What to produce — Your answer should be the lines below from the one with "Select the highlighted" to the one with "Close the Confirm", both included, given again exactly and with nothing added.

[Stored items]
---

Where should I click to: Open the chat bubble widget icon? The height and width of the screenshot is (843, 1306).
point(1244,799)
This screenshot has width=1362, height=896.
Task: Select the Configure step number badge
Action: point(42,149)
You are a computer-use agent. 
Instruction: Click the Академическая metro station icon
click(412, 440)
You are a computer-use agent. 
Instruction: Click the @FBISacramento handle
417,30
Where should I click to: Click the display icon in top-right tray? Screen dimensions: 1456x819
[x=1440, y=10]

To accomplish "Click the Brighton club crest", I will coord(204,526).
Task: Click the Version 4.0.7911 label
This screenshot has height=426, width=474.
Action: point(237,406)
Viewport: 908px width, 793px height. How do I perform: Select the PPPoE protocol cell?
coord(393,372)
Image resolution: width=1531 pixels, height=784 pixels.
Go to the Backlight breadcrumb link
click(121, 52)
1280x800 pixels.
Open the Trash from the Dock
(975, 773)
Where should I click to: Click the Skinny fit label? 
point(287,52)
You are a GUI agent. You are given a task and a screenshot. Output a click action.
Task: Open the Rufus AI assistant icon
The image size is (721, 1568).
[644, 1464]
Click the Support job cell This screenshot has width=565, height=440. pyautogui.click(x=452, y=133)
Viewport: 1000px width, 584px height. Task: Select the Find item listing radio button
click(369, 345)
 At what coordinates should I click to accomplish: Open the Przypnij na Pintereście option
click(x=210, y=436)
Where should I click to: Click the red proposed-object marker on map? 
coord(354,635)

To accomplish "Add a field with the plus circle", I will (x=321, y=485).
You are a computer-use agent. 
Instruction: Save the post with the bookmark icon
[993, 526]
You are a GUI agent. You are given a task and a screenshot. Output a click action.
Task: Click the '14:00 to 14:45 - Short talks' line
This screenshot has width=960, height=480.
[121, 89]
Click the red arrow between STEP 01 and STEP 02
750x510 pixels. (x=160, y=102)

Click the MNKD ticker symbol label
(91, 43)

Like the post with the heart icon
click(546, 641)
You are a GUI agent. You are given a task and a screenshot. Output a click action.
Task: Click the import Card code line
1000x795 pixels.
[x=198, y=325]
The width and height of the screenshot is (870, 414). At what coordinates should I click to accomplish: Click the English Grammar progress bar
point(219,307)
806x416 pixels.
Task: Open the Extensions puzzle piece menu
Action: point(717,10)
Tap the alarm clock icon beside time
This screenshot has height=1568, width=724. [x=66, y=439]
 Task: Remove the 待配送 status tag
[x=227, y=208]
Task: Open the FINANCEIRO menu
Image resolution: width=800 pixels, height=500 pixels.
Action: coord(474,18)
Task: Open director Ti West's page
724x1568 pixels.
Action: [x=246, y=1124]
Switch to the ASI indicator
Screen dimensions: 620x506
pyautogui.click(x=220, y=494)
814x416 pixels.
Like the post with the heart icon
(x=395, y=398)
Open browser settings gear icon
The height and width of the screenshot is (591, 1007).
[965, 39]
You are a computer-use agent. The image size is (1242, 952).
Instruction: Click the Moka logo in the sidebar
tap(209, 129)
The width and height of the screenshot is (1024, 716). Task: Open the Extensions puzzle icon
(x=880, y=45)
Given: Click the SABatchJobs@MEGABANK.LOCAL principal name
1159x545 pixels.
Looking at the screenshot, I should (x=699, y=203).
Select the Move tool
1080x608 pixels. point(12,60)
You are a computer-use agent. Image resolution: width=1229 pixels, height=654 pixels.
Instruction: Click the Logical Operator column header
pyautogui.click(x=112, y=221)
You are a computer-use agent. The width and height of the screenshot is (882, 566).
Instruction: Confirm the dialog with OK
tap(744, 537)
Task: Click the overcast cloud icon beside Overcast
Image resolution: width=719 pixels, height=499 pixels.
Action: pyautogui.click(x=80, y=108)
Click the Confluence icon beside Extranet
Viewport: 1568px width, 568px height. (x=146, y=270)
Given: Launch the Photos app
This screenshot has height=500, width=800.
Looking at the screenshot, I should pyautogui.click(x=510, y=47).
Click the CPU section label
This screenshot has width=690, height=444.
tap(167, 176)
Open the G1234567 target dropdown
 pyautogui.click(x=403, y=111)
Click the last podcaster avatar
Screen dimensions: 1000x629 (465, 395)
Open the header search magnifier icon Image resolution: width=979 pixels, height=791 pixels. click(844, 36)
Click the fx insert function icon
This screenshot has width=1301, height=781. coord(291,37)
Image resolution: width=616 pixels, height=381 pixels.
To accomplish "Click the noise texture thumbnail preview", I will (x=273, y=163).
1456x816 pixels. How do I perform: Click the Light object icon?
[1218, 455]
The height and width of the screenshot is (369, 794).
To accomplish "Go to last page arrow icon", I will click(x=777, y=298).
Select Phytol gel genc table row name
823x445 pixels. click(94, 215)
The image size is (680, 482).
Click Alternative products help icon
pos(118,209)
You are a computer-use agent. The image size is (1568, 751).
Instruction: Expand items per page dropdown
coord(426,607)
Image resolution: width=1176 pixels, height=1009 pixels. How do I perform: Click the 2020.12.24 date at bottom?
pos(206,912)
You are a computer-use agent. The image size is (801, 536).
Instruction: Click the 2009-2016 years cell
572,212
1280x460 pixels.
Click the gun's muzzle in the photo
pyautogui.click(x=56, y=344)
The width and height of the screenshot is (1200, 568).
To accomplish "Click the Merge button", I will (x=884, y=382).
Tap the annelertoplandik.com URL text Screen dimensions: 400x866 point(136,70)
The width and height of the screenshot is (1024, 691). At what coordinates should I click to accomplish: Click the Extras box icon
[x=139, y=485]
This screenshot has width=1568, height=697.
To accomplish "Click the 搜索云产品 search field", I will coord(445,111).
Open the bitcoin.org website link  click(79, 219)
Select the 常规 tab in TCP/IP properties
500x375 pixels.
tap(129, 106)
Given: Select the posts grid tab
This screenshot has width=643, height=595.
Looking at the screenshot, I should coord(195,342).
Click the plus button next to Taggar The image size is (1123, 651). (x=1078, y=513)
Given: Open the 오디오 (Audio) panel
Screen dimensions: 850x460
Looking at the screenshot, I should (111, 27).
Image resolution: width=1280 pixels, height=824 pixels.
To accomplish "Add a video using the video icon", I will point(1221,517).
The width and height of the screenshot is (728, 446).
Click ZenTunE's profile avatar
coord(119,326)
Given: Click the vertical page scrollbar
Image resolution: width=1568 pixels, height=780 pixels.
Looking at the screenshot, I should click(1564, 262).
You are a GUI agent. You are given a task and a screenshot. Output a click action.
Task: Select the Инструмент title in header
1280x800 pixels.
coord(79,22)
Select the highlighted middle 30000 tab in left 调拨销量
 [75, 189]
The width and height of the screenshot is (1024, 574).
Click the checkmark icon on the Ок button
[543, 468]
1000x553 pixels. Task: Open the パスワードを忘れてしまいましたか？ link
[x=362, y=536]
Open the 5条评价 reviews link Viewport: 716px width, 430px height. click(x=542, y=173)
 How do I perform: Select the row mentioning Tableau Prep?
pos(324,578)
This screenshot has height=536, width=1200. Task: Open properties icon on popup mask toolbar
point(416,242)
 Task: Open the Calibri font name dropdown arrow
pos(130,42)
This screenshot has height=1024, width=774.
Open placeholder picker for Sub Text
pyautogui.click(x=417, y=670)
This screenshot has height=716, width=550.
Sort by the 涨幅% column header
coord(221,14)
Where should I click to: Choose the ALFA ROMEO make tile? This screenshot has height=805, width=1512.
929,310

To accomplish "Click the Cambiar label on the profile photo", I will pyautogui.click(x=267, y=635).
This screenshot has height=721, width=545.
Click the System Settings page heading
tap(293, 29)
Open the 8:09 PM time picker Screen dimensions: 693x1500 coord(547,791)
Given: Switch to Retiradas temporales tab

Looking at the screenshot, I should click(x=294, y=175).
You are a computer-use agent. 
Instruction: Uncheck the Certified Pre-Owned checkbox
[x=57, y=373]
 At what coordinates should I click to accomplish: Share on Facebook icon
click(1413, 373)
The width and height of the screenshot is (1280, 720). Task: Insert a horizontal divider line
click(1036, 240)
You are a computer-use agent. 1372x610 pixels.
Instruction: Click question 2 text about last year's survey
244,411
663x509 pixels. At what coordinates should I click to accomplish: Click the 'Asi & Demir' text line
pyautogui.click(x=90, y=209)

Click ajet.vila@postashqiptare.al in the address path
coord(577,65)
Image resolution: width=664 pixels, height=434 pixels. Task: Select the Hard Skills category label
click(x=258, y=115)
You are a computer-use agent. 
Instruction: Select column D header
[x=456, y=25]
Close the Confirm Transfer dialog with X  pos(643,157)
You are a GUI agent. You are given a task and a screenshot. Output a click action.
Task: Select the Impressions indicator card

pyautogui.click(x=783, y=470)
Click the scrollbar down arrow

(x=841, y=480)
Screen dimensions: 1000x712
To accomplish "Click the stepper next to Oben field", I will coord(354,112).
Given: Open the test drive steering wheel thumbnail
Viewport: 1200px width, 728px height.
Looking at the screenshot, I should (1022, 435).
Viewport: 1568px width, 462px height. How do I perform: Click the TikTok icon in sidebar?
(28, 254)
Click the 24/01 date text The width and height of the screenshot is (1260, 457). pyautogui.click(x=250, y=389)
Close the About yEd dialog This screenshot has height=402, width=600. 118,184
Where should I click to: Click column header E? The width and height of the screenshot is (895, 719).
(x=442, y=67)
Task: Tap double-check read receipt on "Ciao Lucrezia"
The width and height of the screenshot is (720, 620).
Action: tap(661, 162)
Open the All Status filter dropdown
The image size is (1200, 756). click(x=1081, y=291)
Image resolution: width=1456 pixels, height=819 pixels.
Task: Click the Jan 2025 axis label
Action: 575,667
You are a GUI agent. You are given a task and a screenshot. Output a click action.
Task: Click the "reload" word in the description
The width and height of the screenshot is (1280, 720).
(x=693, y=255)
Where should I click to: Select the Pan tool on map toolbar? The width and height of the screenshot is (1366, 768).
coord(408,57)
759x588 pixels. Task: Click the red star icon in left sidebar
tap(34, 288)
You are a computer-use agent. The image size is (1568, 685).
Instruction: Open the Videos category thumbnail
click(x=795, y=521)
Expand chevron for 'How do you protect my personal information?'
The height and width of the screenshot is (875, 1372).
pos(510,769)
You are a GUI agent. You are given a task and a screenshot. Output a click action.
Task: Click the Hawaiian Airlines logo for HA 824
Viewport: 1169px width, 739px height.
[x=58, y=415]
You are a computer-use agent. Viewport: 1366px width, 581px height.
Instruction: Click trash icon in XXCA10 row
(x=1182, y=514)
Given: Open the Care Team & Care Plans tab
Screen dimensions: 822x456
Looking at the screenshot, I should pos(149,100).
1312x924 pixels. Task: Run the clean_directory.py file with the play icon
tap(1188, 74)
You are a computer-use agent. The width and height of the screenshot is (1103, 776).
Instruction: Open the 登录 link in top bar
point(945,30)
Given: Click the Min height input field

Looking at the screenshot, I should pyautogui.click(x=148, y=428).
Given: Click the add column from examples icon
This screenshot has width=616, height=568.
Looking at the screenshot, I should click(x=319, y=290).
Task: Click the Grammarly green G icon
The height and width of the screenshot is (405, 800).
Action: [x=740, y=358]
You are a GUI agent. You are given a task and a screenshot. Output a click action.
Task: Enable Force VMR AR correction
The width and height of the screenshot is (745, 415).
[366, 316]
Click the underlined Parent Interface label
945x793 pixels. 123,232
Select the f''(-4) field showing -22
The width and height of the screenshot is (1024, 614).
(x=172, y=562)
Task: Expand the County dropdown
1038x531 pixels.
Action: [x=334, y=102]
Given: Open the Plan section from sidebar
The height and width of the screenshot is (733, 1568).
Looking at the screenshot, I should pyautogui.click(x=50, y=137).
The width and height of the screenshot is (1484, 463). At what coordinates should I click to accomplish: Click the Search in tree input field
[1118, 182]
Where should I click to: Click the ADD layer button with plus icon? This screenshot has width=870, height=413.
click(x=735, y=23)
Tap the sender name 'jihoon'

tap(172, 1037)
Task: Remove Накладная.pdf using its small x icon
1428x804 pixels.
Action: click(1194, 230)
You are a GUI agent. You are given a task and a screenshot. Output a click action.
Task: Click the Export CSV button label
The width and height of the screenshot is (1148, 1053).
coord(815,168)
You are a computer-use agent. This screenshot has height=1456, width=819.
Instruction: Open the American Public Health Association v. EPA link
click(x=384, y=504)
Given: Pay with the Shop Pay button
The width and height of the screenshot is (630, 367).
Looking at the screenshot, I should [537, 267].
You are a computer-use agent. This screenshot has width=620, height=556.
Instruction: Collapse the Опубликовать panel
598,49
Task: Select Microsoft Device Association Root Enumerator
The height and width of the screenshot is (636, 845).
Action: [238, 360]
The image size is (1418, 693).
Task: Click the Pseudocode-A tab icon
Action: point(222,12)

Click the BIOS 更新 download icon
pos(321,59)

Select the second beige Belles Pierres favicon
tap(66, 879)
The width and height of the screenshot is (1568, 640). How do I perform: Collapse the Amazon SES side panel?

---

Written answer —
Select the highlighted middle 30000 tab in left 调拨销量
 [75, 189]
The width and height of the screenshot is (1024, 574).
Click the checkmark icon on the Ок button
[543, 468]
1000x553 pixels. Task: Open the パスワードを忘れてしまいましたか？ link
[x=362, y=536]
Open the 5条评价 reviews link Viewport: 716px width, 430px height. click(x=542, y=173)
 How do I perform: Select the row mentioning Tableau Prep?
pos(324,578)
This screenshot has height=536, width=1200. Task: Open properties icon on popup mask toolbar
point(416,242)
 Task: Open the Calibri font name dropdown arrow
pos(130,42)
This screenshot has height=1024, width=774.
Open placeholder picker for Sub Text
pyautogui.click(x=417, y=670)
This screenshot has height=716, width=550.
Sort by the 涨幅% column header
coord(221,14)
Where should I click to: Choose the ALFA ROMEO make tile? This screenshot has height=805, width=1512.
929,310

To accomplish "Click the Cambiar label on the profile photo", I will pyautogui.click(x=267, y=635).
This screenshot has height=721, width=545.
Click the System Settings page heading
tap(293, 29)
Open the 8:09 PM time picker Screen dimensions: 693x1500 coord(547,791)
Given: Switch to Retiradas temporales tab

Looking at the screenshot, I should click(x=294, y=175).
You are a computer-use agent. 
Instruction: Uncheck the Certified Pre-Owned checkbox
[x=57, y=373]
 At what coordinates should I click to accomplish: Share on Facebook icon
click(1413, 373)
The width and height of the screenshot is (1280, 720). Task: Insert a horizontal divider line
click(1036, 240)
You are a computer-use agent. 1372x610 pixels.
Instruction: Click question 2 text about last year's survey
244,411
663x509 pixels. At what coordinates should I click to accomplish: Click the 'Asi & Demir' text line
pyautogui.click(x=90, y=209)

Click ajet.vila@postashqiptare.al in the address path
coord(577,65)
Image resolution: width=664 pixels, height=434 pixels. Task: Select the Hard Skills category label
click(x=258, y=115)
You are a computer-use agent. 
Instruction: Select column D header
[x=456, y=25]
Close the Confirm Transfer dialog with X  pos(643,157)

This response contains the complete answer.